Writing Device Drivers

Appendix G Advanced Topics

This appendix contains a collection of topics. Not all drivers need to be concerned with the issues addressed.

Multithreading

This section supplements the guidelines presented in Chapter 4, Multithreading, for writing an MT-safe driver, a driver that safely supports multiple threads.

Lock Granularity

Here are some issues to consider when deciding on how many locks to use in a driver:

The driver should allow as many threads as possible into the driver: this leads to fine-grained locking.
However, it should not spend too much time executing the locking primitives: this approach leads to coarse-grained locking.
Driver code should be simple and maintainable.
Avoid lock contention for shared data.
Write re-entrant code wherever possible. This makes it possible for many threads to execute without grabbing any locks.
Use locks to protect the data and not the code path.
Keep in mind the level of concurrency provided by the device; if the controller can only handle one request at a time, there is no point in spending excessive time making the driver handle multiple threads.

A little thought in reorganizing the ordering and types of locks around such data can lead to considerable savings.

Avoiding Unnecessary Locks

To avoid unnecessary locks, note the following:

Use the multithreading semantics of the entry points to your advantage.

If an element of a device's state structure is read-mostly--for example, initialized in attach(9E), and destroyed in detach(9E), but only read in other entry points--there is no need to acquire a mutex to read that element of the structure.

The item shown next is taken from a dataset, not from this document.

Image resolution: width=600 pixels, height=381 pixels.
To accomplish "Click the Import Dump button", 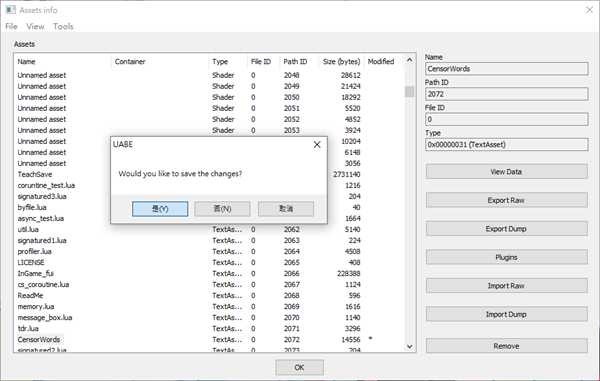I will click(506, 314).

Indiscriminately adding calls to mutex_enter(9F) and mutex_exit(9F) around every access to such a variable can lead to unnecessary locking overhead.
Make all entry points re-entrant and reduce the amount of shared data by changing static variables to automatic, or by adding them to your state structure.

Note -

Kernel-thread stacks are small (currently 8 Kbytes), so do not allocate large automatic variables, and avoid deep recursion.

Locking Order

When acquiring multiple mutexes, be sure to acquire them in the same order on each code path. For example, mutexes A and B are used to protect two resources in the following ways:

Code Path 1					Code Path 2
mutex_enter(&A);					mutex_enter(&B);
 	...					...
mutex_enter(&B);					mutex_enter(&A);
 	...					...
mutex_exit(&B);					mutex_exit(&A);
 	...					...
mutex_exit(&A);					mutex_exit(&B);

If thread 1 is executing code path one, and thread two is executing code path 2, the following could occur:

Thread one acquires mutex A.
Thread two acquires mutex B.
Thread one needs mutex B, so it blocks holding mutex A.
Thread two needs mutex A, so it blocks holding mutex B.

These threads are now deadlocked. This is hard to track, particularly since the code paths are rarely so straightforward. Also, it doesn't always happen, as it depends on the relative timing of threads 1 and 2.

Scope of a Lock

Experience has shown that it is easier to deal with locks that are either held throughout the execution of a routine, or locks that are both acquired and released in one routine. Avoid nesting like this:

static void
 xxfoo(...)
 {
 	mutex_enter(&softc->lock);
 	...
 	xxbar();
 }
static void
 xxbar(...)
 {
 	...
 	mutex_exit(&softc->lock);
 }

This example works, but will almost certainly lead to maintenance problems.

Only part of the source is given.